Заходим в деревянное здание школы. Учитель с гордостью показывает тетради своих учеников. Дети аборигенов не отличаются по способностям от детей метисов и белых, рассказывает учитель. Этим он как бы опровергает утверждение некоторых австралийских этнографов, в том числе такого знатока, как профессор А. А. Элькин, что мозг аборигена в среднем на 20 % меньше мозга европейца.
Почти полдня провели мы в резервации. В памяти у меня надолго сохранится образ учителя-энтузиаста.
Тепло прощаемся с ребятишками, провожающими нас, их учителем и уезжаем.
Чтобы больше увидеть, прошу мистера Джонсона обратно ехать другим маршрутом. Он, правда, говорит, что тогда около двухсот километров придется ехать по грейдерной дороге, а сейчас, после дождя, это будет трудно, но все-таки соглашается. Проезжаем с противоположной стороны озера. Здесь у его берегов расположено только несколько ферм. Разлившаяся река затопила часть прибрежного леса, и многие деревья стоят в воде. Вокруг много диких птиц.
Указывая на затянутое облаками небо, мистер Джонсон предвещает сильный ливень. А по грейдерной дороге предстоит еще ехать много километров! Хорошо, если мы благополучно доберемся. И, действительно, вскоре потемнело, и разразился тропический ливень. Сверкали молнии и сильнейшие раскаты грома сотрясали все вокруг. Машину швыряло в разные стороны. По ветровому стеклу сплошными потоками текла вода. Пришлось остановиться и ждать, пока ливень стихнет, но он продолжался. Мистер Джонсон рассуждал о том, сколько пользы принесет этот дождь и сколько принесет убытка в связи с эрозией почвы, гибелью не убранного в поле зерна.
На следующий день таким же подсчетам была посвящена статья в сиднейской газете. Предположения моего спутника мало отличались от расчетов, опубликованных в. газете.
Спустя часа полтора начало светлеть, дождь уменьшился. Пробуем ехать, но теперь дождь не смывает грязь со стекла. Не помогают и включенные стеклоопрыскиватели. С трудом доехали до небольшого городка. Подъезжаем к колонке, чтобы заправиться. Молодой парень быстро обмыл шлангом машину, проверил уровень масла, механизмы, залил бензин. Его расторопность и сноровка произвели на меня большое впечатление. Прощаясь, я сказал ему об этом, а мистер Джонсон пояснил, что это говорит ему русский. Парень, что называется, вначале оторопел, а потом еще раз горячо потряс мне руку. Он стоял под дождем до тех пор, пока мы не отъехали.
Многотрудное наше путешествие по грейдерной дороге продолжалось еще несколько часов. Только к вечеру, усталые, на невероятно грязной машине добрались мы до Ковры. А ночью мне предстояло лететь в Сидней…
В гостинице я привел себя в относительный порядок и отправился к мистеру Джонсону. Гроза все еще продолжалась.
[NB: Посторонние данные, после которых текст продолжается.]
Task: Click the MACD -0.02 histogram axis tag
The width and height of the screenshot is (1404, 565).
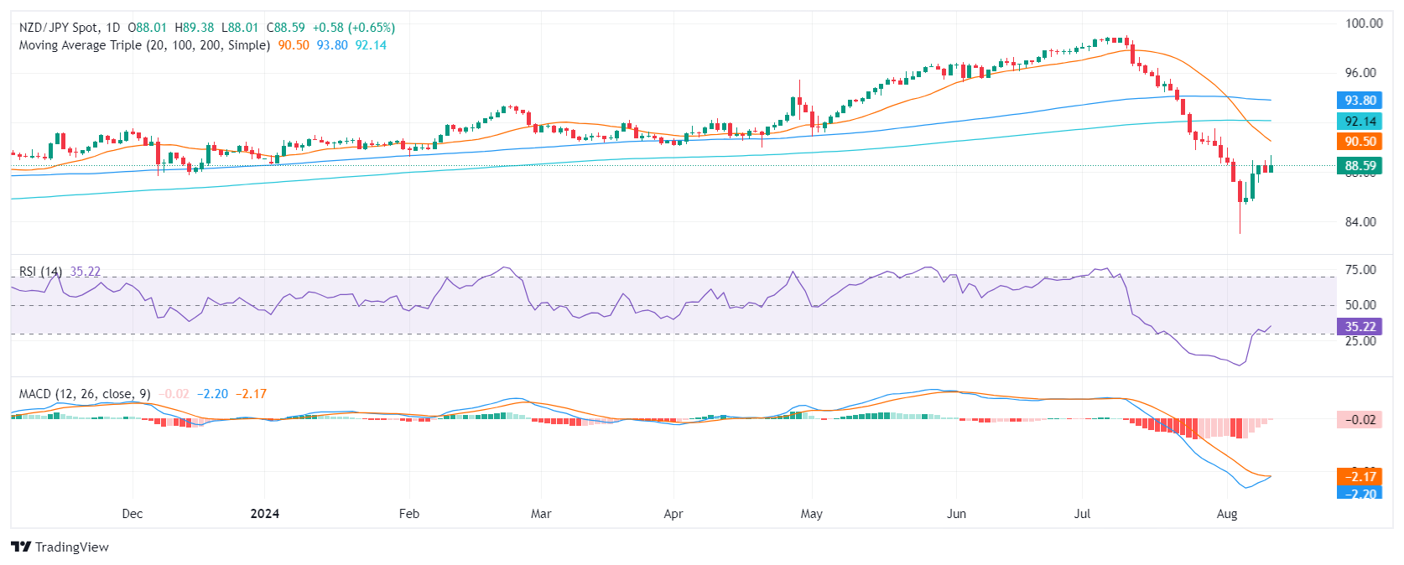Action: 1359,420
Ужин в кругу семьи мистера Джонсона завершился оживленной беседой. Незаметно пробежало время. Пора ехать на аэродром. Мистер Джонсон не позволил мне вызвать такси и, несмотря на поздний час и усталость, сам отвез меня на аэродром. Гроза не утихала, но самолет должен был отправиться вовремя.
В самолете много пассажиров: здесь и старушки, и женщины с детьми. Едва самолет поднялся, его стало изрядно швырять, а примерно через полчаса мы попали в грозовые облака. За окном непрерывно сверкали молнии. Сквозь шум моторов и герметические стенки самолета прорывались раскаты грома. И это продолжалось почти два часа, пока мы летели до Сиднея. Казалось, испытаниям мужества и нервов не будет конца. Время как бы остановилось. Небесная канонада не утихала.
В Сидней самолет прибыл с большим опозданием. Как выяснилось, летчики пытались обходить особенно опасные грозовые облака. Когда самолет приземлился, пассажиры мало-помалу начали приходить себя. Высокий сухопарый старик встал и попросил внимания. «Леди и джентльмены, — сказал он. — Мне кажется, мы обязаны поблагодарить капитана и его помощников за то, что мы сейчас можем разговаривать. Он мастер своего дела. Сегодня он доказал это». Все пассажиры крепко пожали руку капитану.